In passing on the sufficiency of these averments as against demurrer, it was said: "It is not necessary to authorize the granting of a divorce to the wife on the ground of 'cruelty' that she allege and prove that the husband has committed actual violence on her person attended with danger to life or health. Averments which show a course of conduct on the part of the husband creating reasonable apprehension of such conduct, and from such conduct the complainant has 'reasonable apprehension' that he will commit such violence on her person attended with danger to her life or health, are sufficient."
It is well settled that when the facts pleaded reasonably suggest the existence of a fact essential to the statement of a cause of action or ground of defense, the pleader may support the pleading by stating the fact in the form of a conclusion rendering the entire statement certain to a common intent, therefore sufficient on demurrer. Birmingham Railway, Light  Power Co. v. Gonzalez, 183 Ala. 273, 61 So. 80, Ann.Cas.1916A, 543; Mobile Light  R. Co. v. Forcheimer,221 Ala. 139, 127 So. 825.
The course of conduct established by the evidence in the Harris case, as appears from an examination of the original record, culminated in an actual hostile assault by the defendant on the complainant with a field hoe handle, supporting the averment that "oratrix has reasonable apprehension of loss of her life, or great and serious harm to her body from her said husband."

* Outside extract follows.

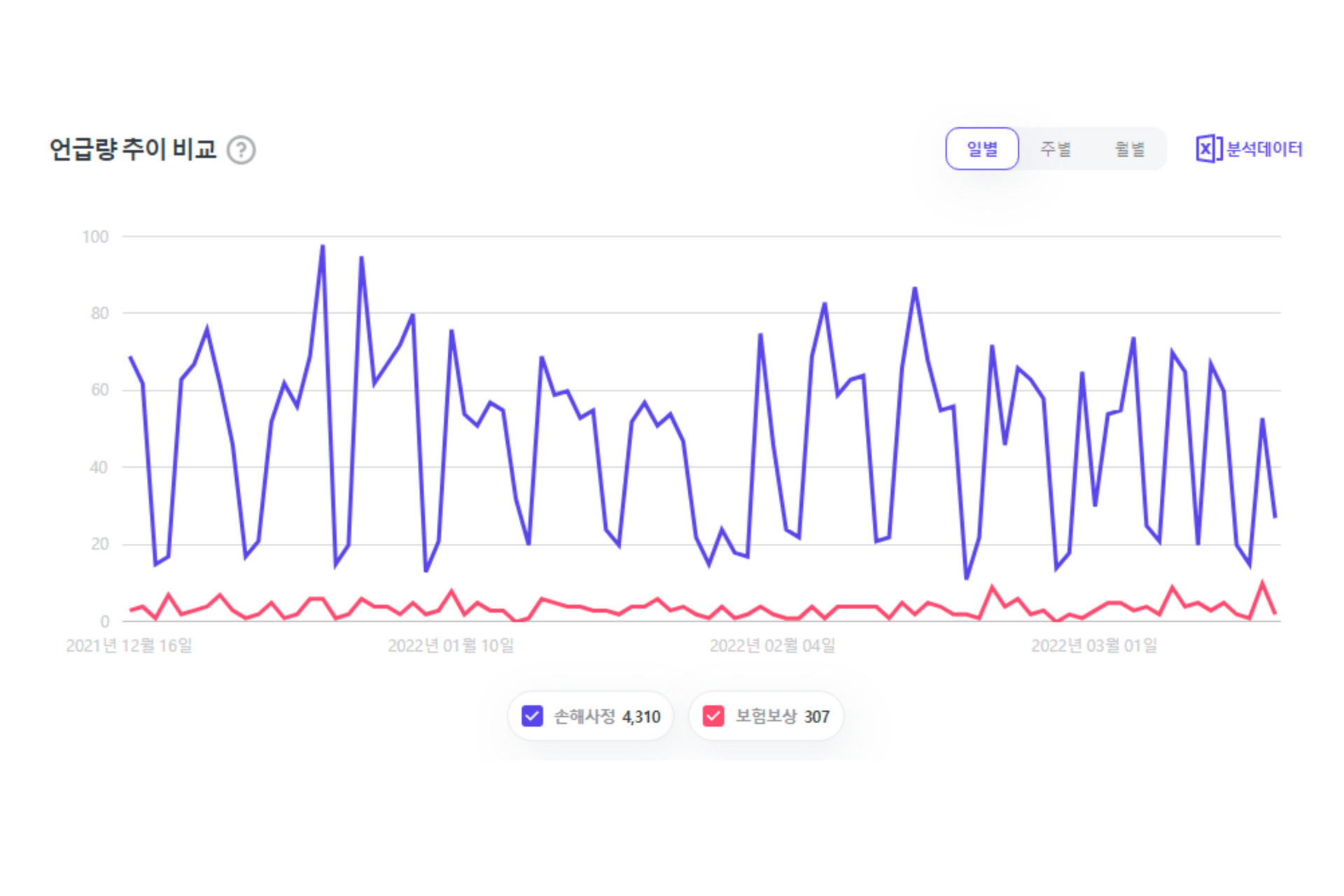
Task: Click the 100 y-axis label
Action: [x=95, y=237]
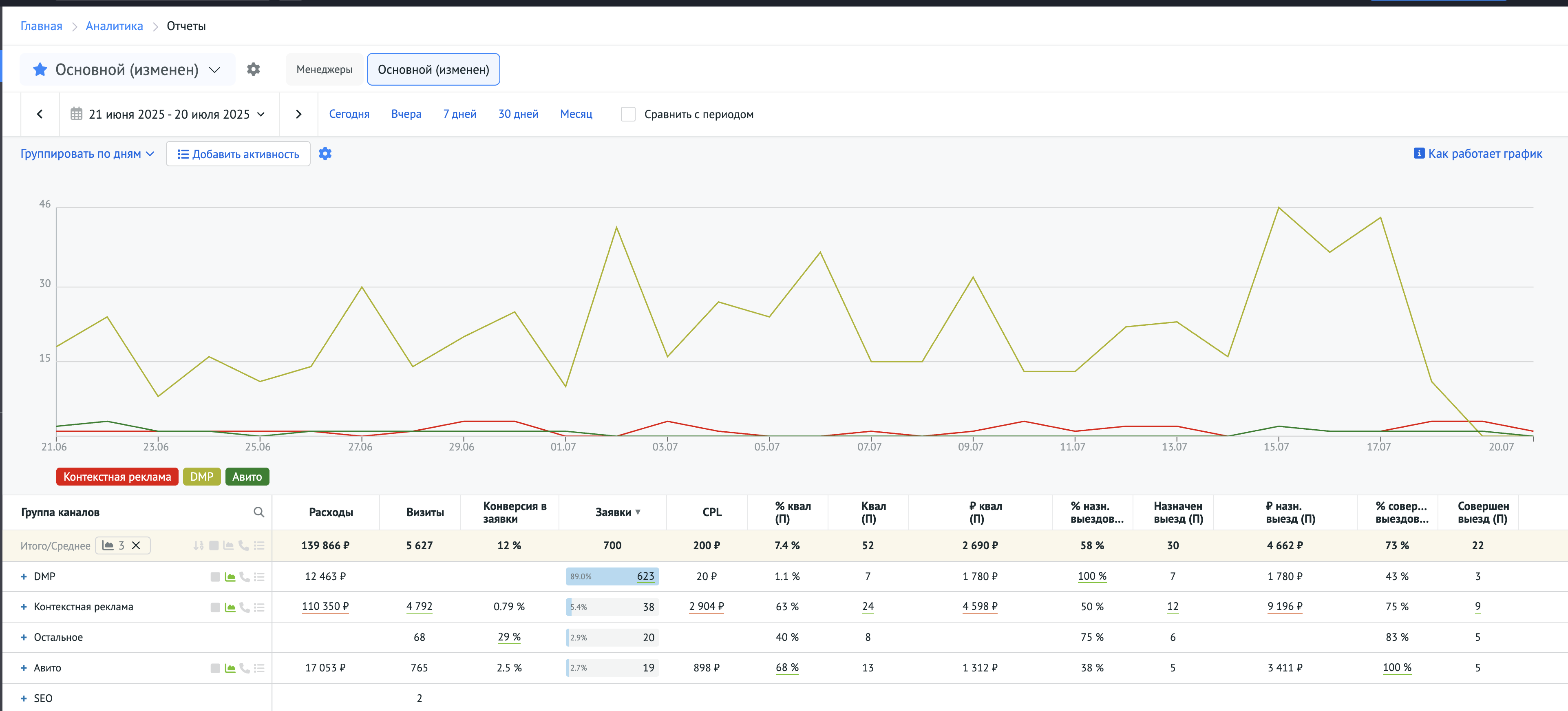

In the instant case, considering the testimony in its light most favorable to the complainant, the most that it shows is an isolated single threat, to quote the complainant's language: "He would put a pillow over my face and smother me," "and then he would say I died with heart trouble." This testimony is met, not only by the implicit denial of the defendant, but by the documentary evidence, the written correspondence between the complainant and defendant carried on through the five years after the separation, showing mutual feeling of solicitude and affection between the parties. Also, by the undisputed evidence of the defendant fully corroborated by at least two witnesses, that at the time of the alleged threat, said by complainant to be the immediate cause of the separation, he was in such physical condition from illness that, if he made such threat it was meaningless.
These facts clearly differentiate Harris v. Harris, supra, from the case at bar.
Application for rehearing overruled.
GARDNER, THOMAS, and KNIGHT, JJ., concur.